Cutting to the chase, years ago, the firm notified class members that it would ask a court to approve a fee equal to 5% of any recovery. Here, 5% of $3.7 billion is $185 million. Per the ABA Journal, that “translates to a whopping hourly fee of about $18,500.”
It’s not my point today to comment on the Quinn Emanuel case. Rather, I’m using it as click bait to provide a refresher on contingent fee agreements.
Rule 1.5(a) prohibits lawyers from agreeing to, charging, or collecting unreasonable fees and expenses. Contingent fees, and expenses in contingent fee cases, are subject to the rule.
A contingent fee agreement MUST be in a writing that is signed by the client. In Vermont, the failure to reduce a contingent fee in writing has resulted in lawyers being reprimanded and admonished.

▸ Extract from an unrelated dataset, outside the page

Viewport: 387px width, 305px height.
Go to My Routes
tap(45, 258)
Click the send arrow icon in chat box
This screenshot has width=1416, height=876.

Tip: do this at the outset of the representation.
In addition, Rule 1.5(c) states that a contingent fee agreement MUST:
- state the method by which the fee is to be determined, including:
- the percentage that will accrue to the lawyer in the event of settlement, trial, or appeal;
- the litigation & other expenses that will be deducted from any recovery; and,
- whether such expenses will be deducted before or after the contingent fee is calculated.
- clearly notify the client of any expenses for which the client will be liable whether or not the client is the prevailing party.
Upon the conclusion of a contingent fee matter, a lawyer:
- MUST provide the client with a written statement showing the outcome of the matter and, if there is a recovery, the remittance to the client and the method by which it was determined.
Lawyers are NOT allowed to agree to, charge, or collect:
- a contingent fee in a criminal case;
- a fee that is contingent upon the securing of a divorce; or,
- a fee that is contingent upon the amount of spousal maintenance or support, or property settlement in lieu thereof, in a domestic relations matter.
However, lawyers may use contingent fees in domestic relations matters that involve the collection of:
- spousal maintenance or support due AFTER a final judgment has been entered; or,
- child support and maintenance arrearages due AFTER a final judgment has been entered, provided that the court approves the reasonableness of the fee agreement.
In other words, contingent fees are okay in some POST-JUDGMENT divorce & custody matters.
Finally, two cautionary tales.
First, in this post, I referenced a case in which a contingent fee agreement called for a firm to receive 40% of any recovery. It also included this provision:
- “Should [Client] refuse to make any settlement which my attorneys advise me is reasonable and should be taken, then I understand that I am responsible for their fee on the basis of that offer, unless they waive this provision.”
Sure enough, the client rejected a settlement offer that the firm advised the client to accept. The firm withdrew and, pursuant to the clause, sought its fee. The Tennessee Supreme Court publicly reprimanded the lawyers, concluding that the settlement provision chilled the client’s right to decide whether to settle.
Second, the failure to reduce to a fee agreement to writing can result in more than a disciplinary sanction. As the ABA Journal reported here – in a case in which the client was Johnny Depp – a contract for attorney’s fees can be voided if not reduced to writing.
I’ve blogged. With that weight lifted, off to do what I never lack the motivation to do: get some miles in on a sunny day. Enjoy the weekend!